How to migrate from BibDesk to Zotero for pandoc-based writing

Tips, tricks, and rationale for converting from a single big BibTeX file to a Zotero database
writing
markdown
citations
pandoc
zotero
Author
Published

Sunday, January 8, 2023

My longstanding workflow for writing, citing, and PDF management

When I started my first master’s degree program in 2008, I decided to stop using Word for all my academic writing and instead use plain text Markdown for everything. Markdown itself had been a thing for 4 years, and MultiMarkdown—a pandoc-like extension of Markdown that could handle BibTeX bibliographies—was brand new. I did all my writing for my courses and my thesis in Markdown and converted it all to PDF through LaTeX using MultiMarkdown. I didn’t know about pandoc yet, so I only ever converted to PDF, not HTML or Word.

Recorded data
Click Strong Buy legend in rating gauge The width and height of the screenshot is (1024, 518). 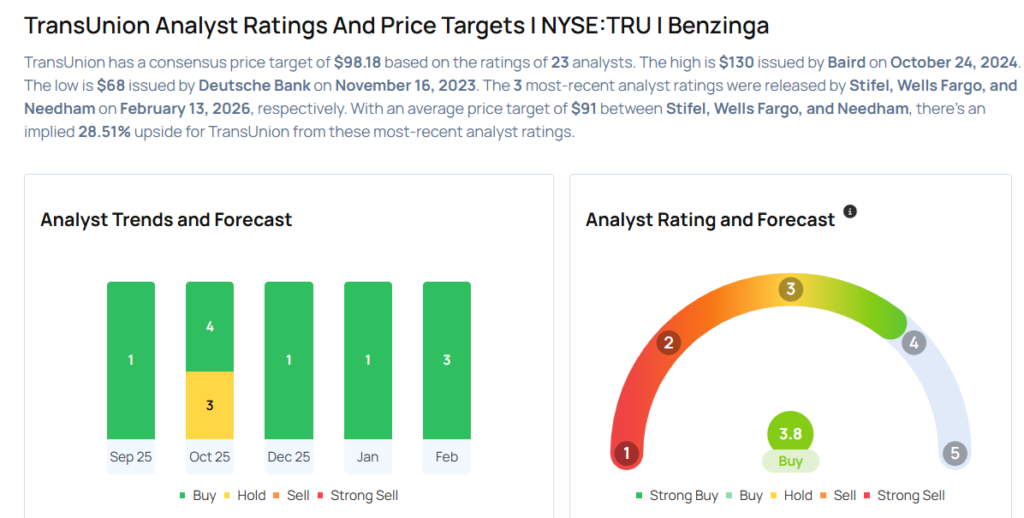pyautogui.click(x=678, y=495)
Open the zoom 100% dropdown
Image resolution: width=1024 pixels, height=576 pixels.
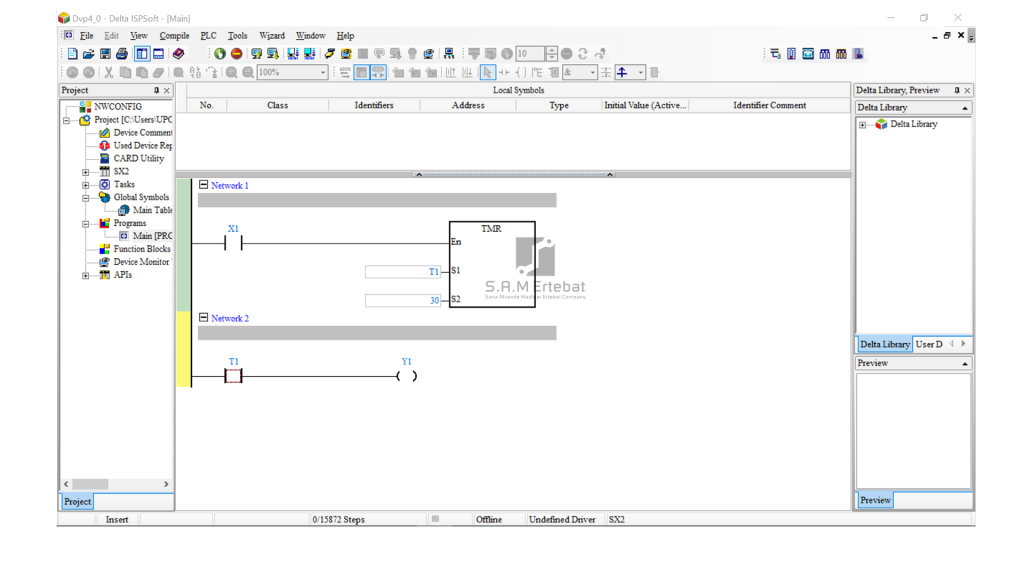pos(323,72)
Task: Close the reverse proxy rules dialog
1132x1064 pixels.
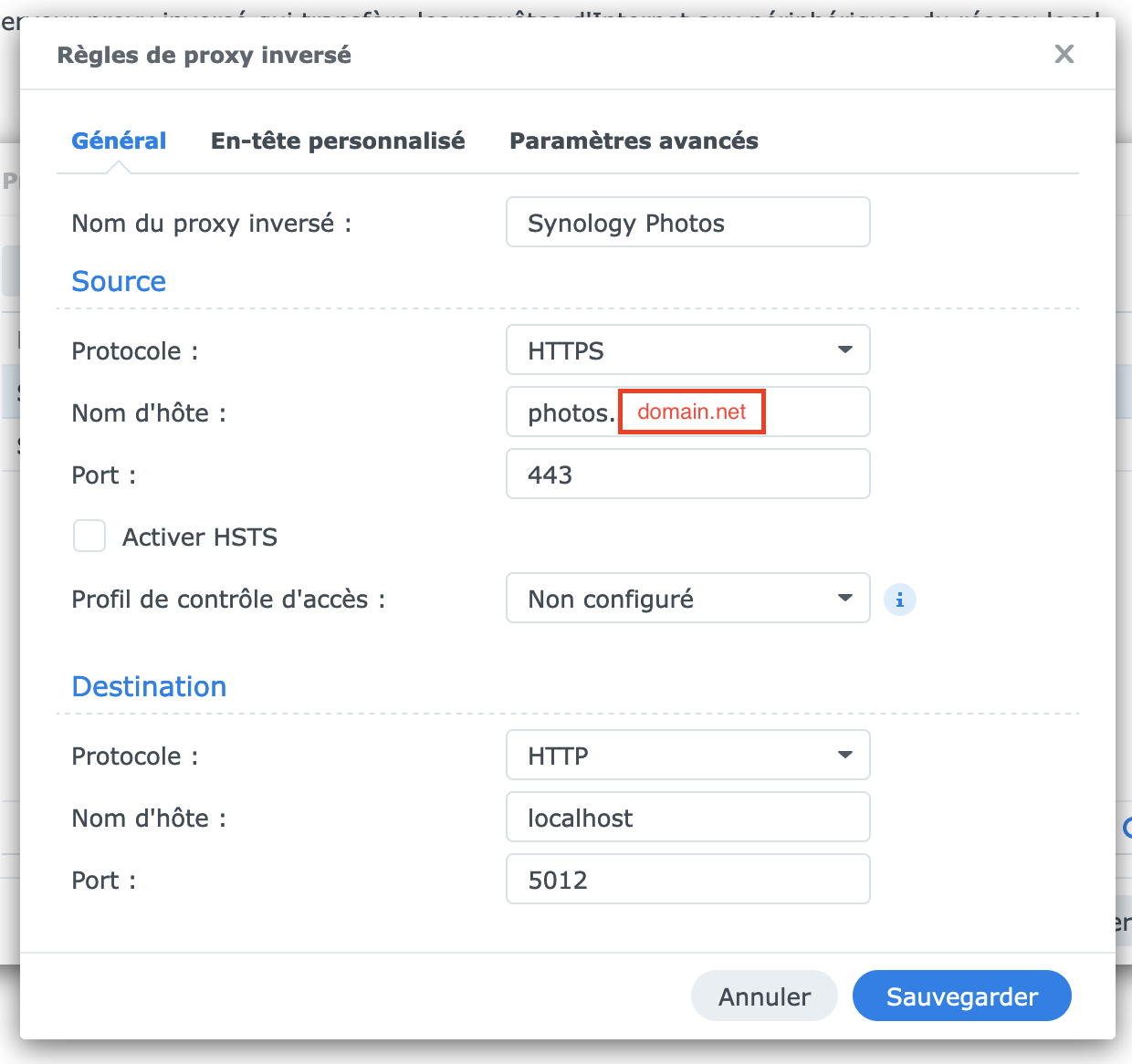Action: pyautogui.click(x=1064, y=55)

§ Short problem 1: Which topic tags are listed under the subtitle of the post on migrating from BibDesk to Zotero?
§ Short problem 2: Could you copy the entries word for word, from the line holding "Open the zoom 100% dropdown" through the end of the entries, both ends included, leaving the pictures out?

§ Exercise answer 1: writing, markdown, citations, pandoc, zotero

§ Exercise answer 2:
Open the zoom 100% dropdown
Image resolution: width=1024 pixels, height=576 pixels.
pos(323,72)
Task: Close the reverse proxy rules dialog
1132x1064 pixels.
Action: pyautogui.click(x=1064, y=55)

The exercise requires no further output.